Heboh Pria Bertelur
Sinin Manusia Bertelur Dibawa ke RSUD Koja
Sinin (62), manusia yang memiliki keanehan mengeluarkan telur melalui anus, akhirnya dibawa Sudin Kesehatan Jakarta Utara ke RSUD Koja.
Penulis: Fitriyandi Al Fajri |
WARTA KOTA, PENJARINGAN-Sinin (62), manusia yang memiliki keanehan mengeluarkan telur melalui anus, akhirnya dibawa Sudin Kesehatan Jakarta Utara ke Rumah Sakit Umum Daerah (RSUD) Koja, Jakarta Utara pada Jumat (7/11) pagi untuk diperiksa. Mengenakan kemeja coklat dan berkacamata, Sinin langsung dikerubungi warga saat hendak memasuki mobil ambulans.
Sinin yang merupakan warga Jalan Tanjung Wangi RT 03/12, Penjaringan, Jakarta Utara, mengaku sudah tidak tahan merasakan sakit dalam tubuhnya akibat hampir setiap hari mengeluarkan telur melalui lubang anusnya.
Saat ditanya wartawan, Sinin mengaku kepergiannya ke RSUD Koja lantaran diminta oleh Sudin Kesehatan Jakarta Utara. Hal ini untuk memastikan keanehan yang ia alami. "Tadi pagi diminta sama petugas sudin supaya dicek kesehatannya di rumah sakit," kata Sinin pada Jumat (7/11/2014).
Sinin mengaku, ia beruntung dibawa ke rumah sakit. Sebab terakhir dibawa ke RSCM Jakarta Pusat pada tahun 1998, ia tidak memiliki uang untuk berobat. Bahkan Sinin tidak mempunyai jaminan kesehatan seperti Kartu Indonesia Sehat (KIS).
Selain Sinin, dua telur yang keluar melalui anusnya juga dibawa petugas untuk diperiksa di laboratorium. Pada Jumat (7/11) pagi, Sinin mengeluarkan dua telur lagi. Sebelumnya pada Kamis (6/11) siang dan sore, Sinin mengeluarkan dua butir telur.
Meski mengeluarkan empat telur dalam waktu dua hari, namun hanya dua telur yang dibawa ke rumah sakit. Sedangkan dua telur sisanya, disimpan Sinin di dalam rumah.
"Tadi pagi jam 07.30 dan 09.00 bertelur lagi. Habis bertelur dia pingsan, tapi sekarang sudah dibawa ke rumah sakit," ujar Rudi (30) tetangga Sinin.
Sementara itu, Bambang Suhari, Kepala Suku Dinas (Kasudin) Kesehatan Jakarta Utara, mengatakan, pihaknya bakal mencari tahu penyebab keanehan yang dialami Sinin.
"Pertama memang kaget juga dalam kalangan medis hampir tidak mungkin dan mustahil.
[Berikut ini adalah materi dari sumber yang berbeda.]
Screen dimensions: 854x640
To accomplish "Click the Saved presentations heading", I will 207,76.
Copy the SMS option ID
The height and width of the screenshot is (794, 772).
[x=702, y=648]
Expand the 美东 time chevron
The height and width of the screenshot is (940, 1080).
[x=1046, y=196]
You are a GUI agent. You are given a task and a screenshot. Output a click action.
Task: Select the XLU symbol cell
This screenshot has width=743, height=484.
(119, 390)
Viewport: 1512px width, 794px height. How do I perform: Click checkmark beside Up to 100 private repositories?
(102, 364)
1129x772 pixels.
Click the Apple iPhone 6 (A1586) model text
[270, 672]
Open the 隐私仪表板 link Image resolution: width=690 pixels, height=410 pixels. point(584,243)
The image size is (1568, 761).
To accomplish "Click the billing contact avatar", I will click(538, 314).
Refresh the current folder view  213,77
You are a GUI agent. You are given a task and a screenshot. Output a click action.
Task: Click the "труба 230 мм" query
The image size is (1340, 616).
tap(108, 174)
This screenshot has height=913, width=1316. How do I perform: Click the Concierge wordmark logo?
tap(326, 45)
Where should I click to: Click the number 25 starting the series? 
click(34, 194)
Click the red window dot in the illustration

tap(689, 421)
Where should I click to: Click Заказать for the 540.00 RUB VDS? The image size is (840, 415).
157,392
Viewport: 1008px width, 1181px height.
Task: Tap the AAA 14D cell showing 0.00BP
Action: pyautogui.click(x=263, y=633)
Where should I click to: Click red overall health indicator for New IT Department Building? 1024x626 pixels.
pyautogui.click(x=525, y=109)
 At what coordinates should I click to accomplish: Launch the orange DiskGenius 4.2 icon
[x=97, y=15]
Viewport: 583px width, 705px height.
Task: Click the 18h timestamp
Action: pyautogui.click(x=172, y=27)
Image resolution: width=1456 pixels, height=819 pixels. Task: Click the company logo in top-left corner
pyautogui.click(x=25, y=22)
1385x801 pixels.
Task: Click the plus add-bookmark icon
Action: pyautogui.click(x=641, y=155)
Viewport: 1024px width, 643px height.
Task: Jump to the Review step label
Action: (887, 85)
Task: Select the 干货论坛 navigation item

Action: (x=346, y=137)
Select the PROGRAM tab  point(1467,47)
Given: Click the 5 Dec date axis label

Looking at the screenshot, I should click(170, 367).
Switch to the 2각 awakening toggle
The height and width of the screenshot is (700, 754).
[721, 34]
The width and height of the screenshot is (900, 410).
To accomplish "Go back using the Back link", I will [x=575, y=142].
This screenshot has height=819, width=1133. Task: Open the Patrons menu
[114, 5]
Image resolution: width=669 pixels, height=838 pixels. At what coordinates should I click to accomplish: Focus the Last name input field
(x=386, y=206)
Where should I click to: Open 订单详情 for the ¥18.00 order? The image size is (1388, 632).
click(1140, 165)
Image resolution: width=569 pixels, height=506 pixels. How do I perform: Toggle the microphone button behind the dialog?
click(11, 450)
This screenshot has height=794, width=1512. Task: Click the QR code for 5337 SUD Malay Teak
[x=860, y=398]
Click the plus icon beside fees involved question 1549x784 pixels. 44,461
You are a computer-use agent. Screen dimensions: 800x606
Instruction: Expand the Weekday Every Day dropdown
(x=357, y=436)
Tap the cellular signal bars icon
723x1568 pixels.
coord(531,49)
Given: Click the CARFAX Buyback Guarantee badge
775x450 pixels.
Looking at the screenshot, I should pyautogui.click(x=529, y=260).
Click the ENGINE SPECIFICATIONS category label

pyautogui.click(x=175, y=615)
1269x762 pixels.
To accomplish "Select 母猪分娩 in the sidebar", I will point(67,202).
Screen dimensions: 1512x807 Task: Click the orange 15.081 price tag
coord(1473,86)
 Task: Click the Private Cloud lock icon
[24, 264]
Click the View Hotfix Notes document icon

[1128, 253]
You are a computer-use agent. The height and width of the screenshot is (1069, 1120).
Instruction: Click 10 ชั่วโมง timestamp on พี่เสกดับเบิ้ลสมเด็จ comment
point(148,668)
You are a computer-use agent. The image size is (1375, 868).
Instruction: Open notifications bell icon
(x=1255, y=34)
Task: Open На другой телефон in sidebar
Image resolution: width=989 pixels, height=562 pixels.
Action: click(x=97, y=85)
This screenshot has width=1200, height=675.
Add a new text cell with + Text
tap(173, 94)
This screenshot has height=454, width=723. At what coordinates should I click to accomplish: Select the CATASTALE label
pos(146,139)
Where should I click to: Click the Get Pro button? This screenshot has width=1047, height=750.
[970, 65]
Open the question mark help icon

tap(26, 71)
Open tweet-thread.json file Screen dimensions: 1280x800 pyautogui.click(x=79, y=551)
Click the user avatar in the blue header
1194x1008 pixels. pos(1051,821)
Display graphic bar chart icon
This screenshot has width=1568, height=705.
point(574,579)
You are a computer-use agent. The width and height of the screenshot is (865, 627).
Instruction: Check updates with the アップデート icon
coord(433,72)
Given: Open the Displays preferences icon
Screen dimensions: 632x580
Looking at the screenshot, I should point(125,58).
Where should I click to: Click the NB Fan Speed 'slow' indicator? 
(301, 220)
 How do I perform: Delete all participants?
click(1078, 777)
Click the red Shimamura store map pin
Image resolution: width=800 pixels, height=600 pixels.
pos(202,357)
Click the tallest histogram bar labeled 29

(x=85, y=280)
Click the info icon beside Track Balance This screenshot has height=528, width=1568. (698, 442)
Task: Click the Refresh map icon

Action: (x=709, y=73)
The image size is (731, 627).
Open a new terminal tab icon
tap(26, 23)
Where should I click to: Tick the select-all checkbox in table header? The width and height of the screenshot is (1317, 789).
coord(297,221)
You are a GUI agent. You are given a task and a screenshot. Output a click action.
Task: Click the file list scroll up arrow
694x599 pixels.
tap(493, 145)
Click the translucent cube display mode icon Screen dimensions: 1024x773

Tapi apa pun yg terjadi kita upayakan bawa ke dokter spesialis kandungan untuk mengetahui penyebabnya," tutur Bambang.
Pihaknya juga akan membantu pembiayaan melalui program Badan Penyelenggara Jaminan Sosial (BPJS) .
"Pasti kita bantu kartu BPJS. Karena tanggung jawab medis kita bawa dulu ke RSUD Koja," katanya.